🏵️ chapitre 7

Chan avait décidé de rentrer à pied. Marcher lui ferait le plus grand bien et il pourrait prendre le temps de mettre ses idées en ordre. Il n’avait pas voulu que Minho se déplace pour lui, il avait prévu de vendre quelques bijoux sur la plage pour gagner un peu d’argent avant de lever les voiles. Il viendrait le chercher à la fin de la journée, et Chan avait intérêt à se tenir prêt pour le départ, son camarade n’attendrait pas après lui.

Il avait bien réfléchi, il était déterminé à suivre Minho quelques jours pour se rendre à Half Moon Bay. Il ne pouvait pas se résigner à abandonner ainsi, même s’il avait conscience que sa décision était complètement folle. Ils s’étaient dragué et avaient couché ensemble, ils ne s’étaient pas juré un amour éternel et pourtant, il se sentait déjà attaché à lui. Il avait besoin de découvrir plus que ce que Minho voulait bien lui révéler. Il lui avait promis de ne pas se montrer trop curieux à son sujet, alors il allait juste attendre qu’il se dévoile à lui. Il espérait qu’il le fasse durant ce petit voyage improvisé. C’était un jeune homme qui, malgré sa joie de vivre et ses blagues salaces, dissimulait une faille. Une blessure qui peinait sûrement à cicatriser. Chan en était intimement convaincu.

Il arriva à proximité de Zacchary et pressa le pas, la maison de son oncle n’était plus très loin. Même s’il avait fait son choix, il n’était pas serein.

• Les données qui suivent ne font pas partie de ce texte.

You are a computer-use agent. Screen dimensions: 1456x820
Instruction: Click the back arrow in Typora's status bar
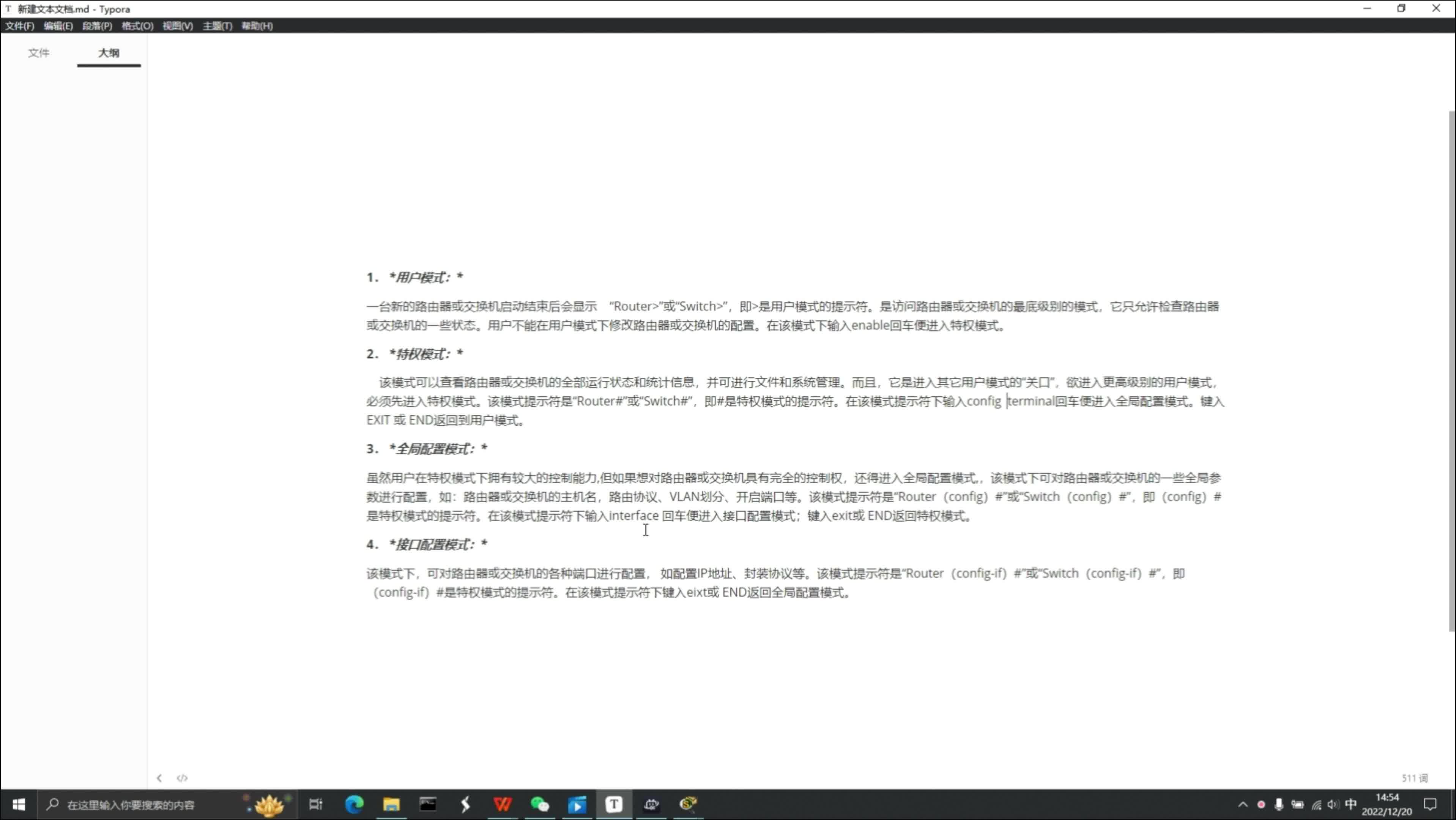(159, 778)
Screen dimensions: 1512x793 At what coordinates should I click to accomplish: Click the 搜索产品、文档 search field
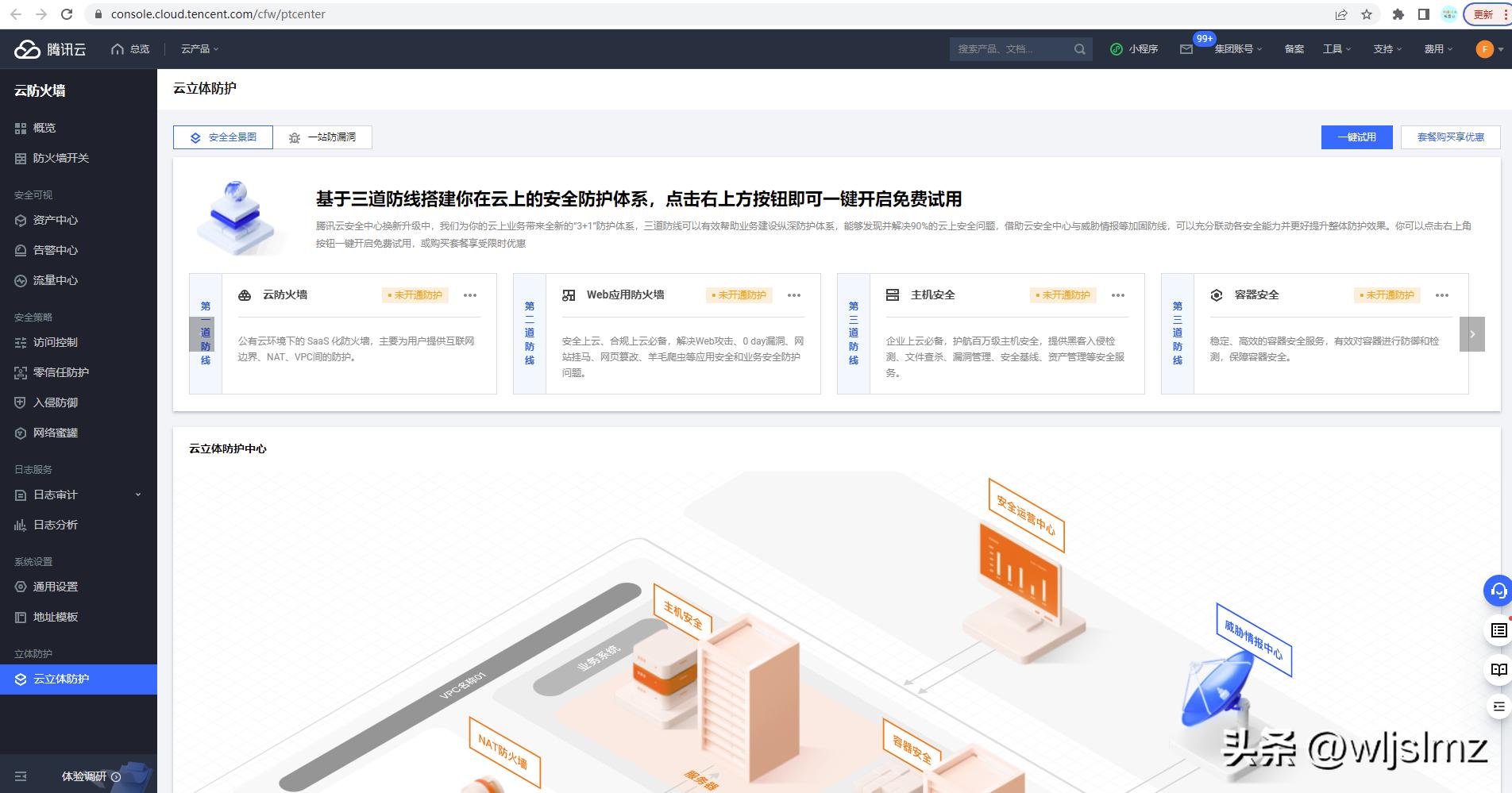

Il allait devoir l’annoncer à Felix. Le reste de sa famille serait sans doute un peu déçu de le voir s’absenter un moment, mais ils voulaient qu’il profite de ses vacances et prenne du bon temps. Son cousin ne le verrait pas d’un bon œil, lui qui avait eu si hâte de le retrouver après ces quelques années loin l’un de l’autre. S’échanger des lettres c’était bien, sentir la présence de l’autre, c’était mieux. Le seul point qui pesait dans la balance était là, et Chan comprendrait totalement qu’il lui en veuille. Le lâcher pour un gars qu’il connaissait à peine, ça avait un goût de bêtise et de caprice.

Il écrasa son index sur le bouton de la sonnette, il l’entendit retentir à l’étage. Quelques secondes plus tard, la porte s’ouvrit sur un Felix au visage rayonnant. Chan eut un petit mouvement de recul, son cousin n’allait pas garder son sourire très longtemps.

— Tu montes ou tu plantes une tente ?

Il hocha la tête et se déchaussa dans l’entrée avant de grimper les escaliers. Felix était enjoué, il monta les marches deux par deux en sautillant. Une fois à l’étage, il demanda à Chan s’il voulait boire ou manger, et ils rejoignirent la cuisine.

— Jus d’orange ? proposa-t-il en ouvrant le réfrigérateur.

Un peu déstabilisé par tant d’énergie, Chan cligna des yeux.

— Euh, oui, si tu veux.

Son cousin attrapa deux grands verres dans un placard et y versa le jus presque à ras bord. Il tira une chaise et prit place, un soupir allègre quittant sa bouche. Chan but quelques gorgées de sa boisson, la fraîcheur de celle-ci le fit grimacer. Il reporta son attention sur Felix et fronça les sourcils. Oui, il avait toujours été un garçon guilleret, mais son euphorie actuelle était presque anormale.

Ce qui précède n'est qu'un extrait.